Sankofa(77)


I found the jar and returned to Kofi. He had struggled to his side. His eyes looked fiercely away from mine. He was like a wild bird with a broken wing.

“Help me sit up.”

I slid my arm under his body and lifted him upright. It reminded me of the months I spent looking after my mother.

“My shirt.”

The shirt was sewn to fit his form. For a few seconds, his chin stuck in the collar and he was trapped in fabric. He stayed still, breathing faster, while I eased the shirt over his face with my fingers.

“Now the cream on my back.”

My eyes stung when I twisted the jar open. I started with his shoulders, hunched forward in rigor. He flinched and then settled to my touch. My hands ran down the discs of his spine, over scar tissue, clumped in strange shapes, comets and jagged stripes, like lightning.

“The arms now.”

His biceps were still firm but the skin around them had begun to loosen.

“I’ll do the rest.”

I took the diary and left him alone, wandering out of sight. The bush was alive with invisible scurrying. Some trees were in bloom, others had begun fruiting: odd, green fruit, hard and round, the size of eggs. Birds had pecked at them, tearing away the skin and revealing bright pink flesh. I picked one off the ground. When I returned, Kofi was dressed and standing, fully himself.

“Try this.”

He held out a twig to me.

“What is it?”

“Chewing stick. Nature’s toothbrush.”

He worked his twig around his teeth and over his tongue until the stick turned to pulp. When he was done, he tossed it on the ground.

“Hundred percent biodegradable. Your turn.”



“Where are we going?” I asked when we had driven for an hour. The tank was full after a brief station stop.

“You ask a lot of questions. In the bush we could go a whole day without speaking because your voice might carry on the wind.”

“Do you miss being a guerrilla?”

“I don’t miss the hunger, but things were more straightforward then. Our clear objective was to drive the imperialists out. Of course, once that is achieved, you must then build a country. We built it well. Like this road.”

We drove past pedestrians, trudging along with no obvious destination. A few tried to flag us down. They flapped their arms like large featherless birds. Kofi did not stop.

I hadn’t called Rose since our last conversation. It was becoming more difficult to believe that I had ever had a life in London. How had I filled my days before I discovered Francis Aggrey’s diary? Brooding over Robert’s adultery, brooding over Rose’s weight, dead eggs that could never hatch.

And how did I spend my days in Bamana? Waiting for Kofi to turn his attention to me. Even now, after knowing what he had done, I still could not bring myself to fear him. Papa takes care of his children. That was what Kweku had said. Not even crocodiles eat their young.

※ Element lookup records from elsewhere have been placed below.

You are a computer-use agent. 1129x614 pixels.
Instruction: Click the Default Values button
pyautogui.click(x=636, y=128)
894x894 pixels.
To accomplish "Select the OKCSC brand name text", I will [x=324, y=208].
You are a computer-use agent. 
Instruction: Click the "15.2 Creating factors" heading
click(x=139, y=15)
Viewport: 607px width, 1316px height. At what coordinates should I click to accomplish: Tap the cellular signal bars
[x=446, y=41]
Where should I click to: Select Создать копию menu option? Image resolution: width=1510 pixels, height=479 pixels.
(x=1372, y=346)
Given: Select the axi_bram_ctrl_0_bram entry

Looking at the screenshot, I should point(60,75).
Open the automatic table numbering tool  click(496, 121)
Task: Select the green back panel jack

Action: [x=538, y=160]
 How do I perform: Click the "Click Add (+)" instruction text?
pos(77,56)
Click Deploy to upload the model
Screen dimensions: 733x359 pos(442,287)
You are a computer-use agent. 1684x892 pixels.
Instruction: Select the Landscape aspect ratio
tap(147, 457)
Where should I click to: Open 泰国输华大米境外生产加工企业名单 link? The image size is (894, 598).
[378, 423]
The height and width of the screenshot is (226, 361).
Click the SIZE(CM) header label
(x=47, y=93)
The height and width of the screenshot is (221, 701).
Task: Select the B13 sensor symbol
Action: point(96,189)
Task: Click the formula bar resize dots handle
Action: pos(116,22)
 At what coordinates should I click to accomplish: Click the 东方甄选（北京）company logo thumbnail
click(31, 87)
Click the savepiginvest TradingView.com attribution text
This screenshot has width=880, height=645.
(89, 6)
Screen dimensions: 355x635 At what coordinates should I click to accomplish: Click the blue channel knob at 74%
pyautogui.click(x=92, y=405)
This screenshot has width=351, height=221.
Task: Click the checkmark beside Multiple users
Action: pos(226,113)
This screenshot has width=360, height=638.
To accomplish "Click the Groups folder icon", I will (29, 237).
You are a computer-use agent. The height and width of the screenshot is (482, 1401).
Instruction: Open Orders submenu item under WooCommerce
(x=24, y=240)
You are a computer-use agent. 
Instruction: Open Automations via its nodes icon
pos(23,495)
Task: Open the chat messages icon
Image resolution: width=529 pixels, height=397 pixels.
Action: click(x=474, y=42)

The road began to wind along a large body of water. We were too far inland for the ocean, but the water did not run like a river. A lake then, but ten times larger than the lake in Gbadolite. A bridge stretched across like a salmon leaping from shore to shore. We drove to the center of the bridge and parked to the side.

“We’re here,” Kofi said.

“Where?”

“Mensahkro Dam. I call it one of the seven wonders of modern Africa.”

He moved stiffly when he got down from the car, shuffling instead of striding. I joined him at the bridge railings. Its metal fretwork vaulted above us, the bars finely woven as lace.

“This is one of the largest dams in the world.”

They had blocked the river with a concrete wall. It could only flow through six sluice gates, six artificial waterfalls. They thundered around us, making his voice small.

“My government built this dam to bring electrical power to Bamana and our neighboring countries. Nobody believed that a tiny country like ours could have such an achievement.”

“What was here before?” I asked.

“What do you mean?”

“Before you trapped the river?”

“Before we tamed and harnessed the Volta River, a few villages.”

“Where are they now?”

“We resettled the villagers. Thousands were moved for the good of millions.”

Kofi wanted my approval. Not me. Francis Aggrey through me. Everyone he knew from his old life was either dead, like Thomas Phiri, or distrusted, like Adrian. Only someone who knew Francis could tell Kofi if his life’s work was in vain. Only me.

The villages had been destroyed for Kofi’s ambition. Houses, compounds, farms swept away by a man-made flood. The hubris of my father, to so completely wipe away a civilization, to permanently bury it.

“It’s a waste,” I said.

“Pardon?”

“There are still power cuts in Segu.”

Kofi’s grip tightened on the railings. No one had cared what Anna Graham thought in years. To have even this slight power over such a powerful man: it was intoxicating.

“Why did you come to Bamana?”

“To meet you,” I said.

“No. You came to meet a man in the past. There is a mythical bird we have here, Anna. We call it the sankofa. It flies forward with its head facing back. It’s a poetic image but it cannot work in real life.”